[TEXTE À ANALYSER]

DE L’URGENCE RATEE DE LA REFORME DE L’ISLAM ET DE SA SEPARATION DE L’ETAT

La Tunisie n’a toujours pas su trancher de la nature de son Etat depuis la décolonisation. Un consensus a été trouvé autour de l’article premier qui dote l’Etat d’une religion qu’est exclusivement l’Islam. Ce même consensus stipule que cet Etat doté d’une religion qui plus est la protège de toute atteinte à la pudeur se veut aussi à caractère civil. De l’insensé à dentition variable. A travers son Islam d’Etat, la Tunisie se retrouve volontairement ou involontairement sur la même ligne éditoriale de Daech. Des relations sexuelles régies par la Charia au port d’alcool interdit, en passant par la verbalisation des non-jeûneurs dans les lieux publics et la moitié de l’héritage pour la gent féminine ainsi qu’une procuration d’un tuteur pour ses voyages conformément à son statut de demi-être, là, l’Islam d’Etat n’a d’autre sens que la Charia et un calife à sa tête.

Ceci se répercute sur les autres aspects politiques des affaires de l’Etat comme celui de la politique extérieure. L’Islam d’Etat déclaré sunnite s’est consciemment aligné avec les mêmes positions que Daech sur les conflits Syrien et Yéménite. Au point où l’on est arrivé même à des similitudes frappantes de communiqués, publiés simultanément de la présidence de la république et du calife Al-Baghdadi au sujet de l’agression de l’Arabie sur le peuple yéménite.

[EXERCICES À TRAITER]
**A)** Répondez à ces questions d'après le texte sur l'Islam d'État en Tunisie :
(i) Autour de quel article un consensus a-t-il été trouvé ?
(ii) Quelle religion cet article attribue-t-il à l'État ?
(iii) Sur quels conflits l'Islam d'État s'est-il aligné avec les positions de Daech ?
**B)** Traduisez en anglais cette phrase du texte sur l'Islam d'État en Tunisie : « La Tunisie n’a toujours pas su trancher de la nature de son Etat depuis la décolonisation. »
**C)** Rédigez la suite du texte sur l'Islam d'État en Tunisie, s'il vous plaît, en partant de sa dernière phrase.
La liste qui suit est un matériau distinct du texte sur l'Islam d'État en Tunisie.

[DONNÉES FOURNIES]
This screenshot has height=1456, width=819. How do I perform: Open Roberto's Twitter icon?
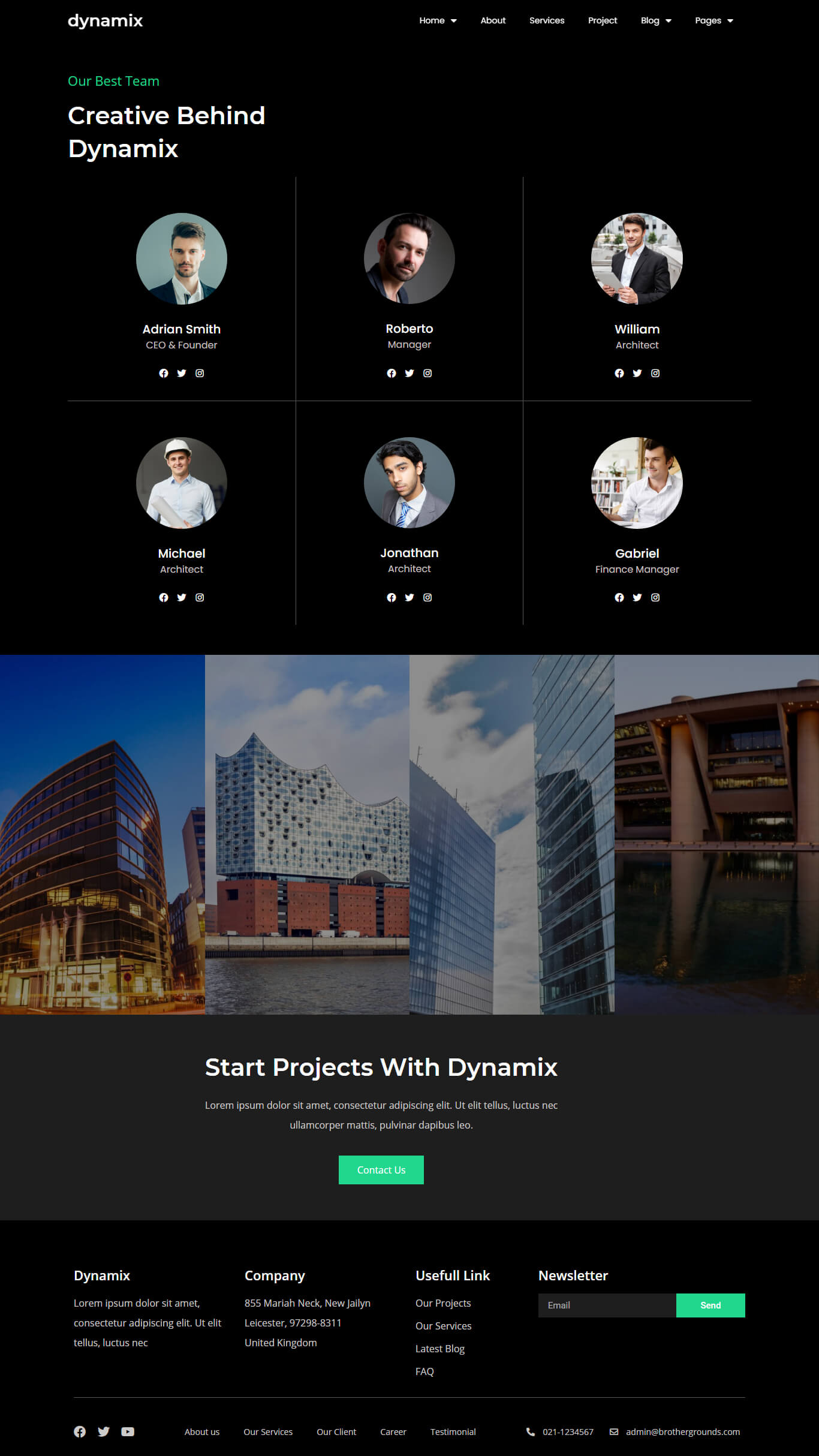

[RÉPONSES PROPOSÉES]
**A)**
(i) L'article premier.
(ii) L'Islam, exclusivement.
(iii) Les conflits syrien et yéménite.

**B)** Since decolonization, Tunisia has still not managed to settle the nature of its State.

**C)**
Du débat qui n’a jamais eu lieu entre l’Islam d’Etat et la Charia est né un deuxième débat qui n’est pas prêt encore d’être ouvert, entre l’Islam et l’Islamisme. Les défenseurs du premier refusent de s’identifier au second, qui, lui, puise son existence dans les préceptes du premier. Ce cercle vicieux ne consommera sa rupture qu’après avoir compris que l’Islam doit être réformé en vu de le laïciser, comme ce fut le cas pour l’église, le faire sortir de son contexte médiéval et l’élever aux dimensions des valeurs universelles et des vertus du développement personnel. Un Mufti payé par le contribuable au coté d’un autre législateur n’a aucune raison d’être au 21ème siècle. Tout comme le film « Al-Risala » tourné en boucle dans les chaînes de télé le jour de l’Aîd, où l’on est aveuglé par le même drapeau de Daech qui couvre l’écran toutes les deux secondes. Tout comme le ministre des affaires religieuses qui fête la bataille de « Badr » à la mosquée « Oqba » de Kairouan au même moment des festivités tenues par Daech.

Sans même besoin d’évoquer les partis politiques et les associations qui revendiquent l’idéologie de Daech en toute légalité et en public. Nous devons arrêter de se suicider par le ridicule avant que les terroristes ne continuent à nous ridiculiser.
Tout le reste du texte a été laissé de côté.